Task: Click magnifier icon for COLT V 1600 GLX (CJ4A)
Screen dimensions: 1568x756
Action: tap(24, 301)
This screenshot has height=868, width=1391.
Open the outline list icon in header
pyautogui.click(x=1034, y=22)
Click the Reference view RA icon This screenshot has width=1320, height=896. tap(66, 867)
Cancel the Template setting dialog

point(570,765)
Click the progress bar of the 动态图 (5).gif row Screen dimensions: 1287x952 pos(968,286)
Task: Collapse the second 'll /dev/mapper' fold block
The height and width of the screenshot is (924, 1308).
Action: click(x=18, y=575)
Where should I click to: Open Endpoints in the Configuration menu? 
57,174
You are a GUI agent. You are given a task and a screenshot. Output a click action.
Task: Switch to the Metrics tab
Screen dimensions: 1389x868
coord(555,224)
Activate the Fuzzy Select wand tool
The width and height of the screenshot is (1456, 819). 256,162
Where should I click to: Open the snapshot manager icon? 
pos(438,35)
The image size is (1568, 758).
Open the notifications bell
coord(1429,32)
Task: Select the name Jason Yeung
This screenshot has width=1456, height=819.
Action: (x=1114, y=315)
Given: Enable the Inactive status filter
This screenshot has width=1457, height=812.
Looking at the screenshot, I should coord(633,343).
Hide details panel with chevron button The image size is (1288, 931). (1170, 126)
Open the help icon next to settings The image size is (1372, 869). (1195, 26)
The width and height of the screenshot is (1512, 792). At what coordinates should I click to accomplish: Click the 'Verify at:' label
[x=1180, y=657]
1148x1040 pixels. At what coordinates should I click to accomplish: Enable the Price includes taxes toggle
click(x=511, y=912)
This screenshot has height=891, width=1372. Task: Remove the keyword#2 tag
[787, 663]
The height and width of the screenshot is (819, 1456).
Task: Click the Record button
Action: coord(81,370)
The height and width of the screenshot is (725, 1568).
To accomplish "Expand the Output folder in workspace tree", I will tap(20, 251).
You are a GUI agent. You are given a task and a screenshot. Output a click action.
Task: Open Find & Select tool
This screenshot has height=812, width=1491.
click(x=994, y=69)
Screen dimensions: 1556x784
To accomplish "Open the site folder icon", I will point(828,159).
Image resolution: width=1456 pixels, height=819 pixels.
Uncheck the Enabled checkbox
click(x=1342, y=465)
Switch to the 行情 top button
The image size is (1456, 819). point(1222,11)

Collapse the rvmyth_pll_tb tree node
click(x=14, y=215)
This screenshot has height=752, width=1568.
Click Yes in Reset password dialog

= = =

Find the lines above holding the word "folder" and show them.

To accomplish "Expand the Output folder in workspace tree", I will tap(20, 251).
To accomplish "Open the site folder icon", I will point(828,159).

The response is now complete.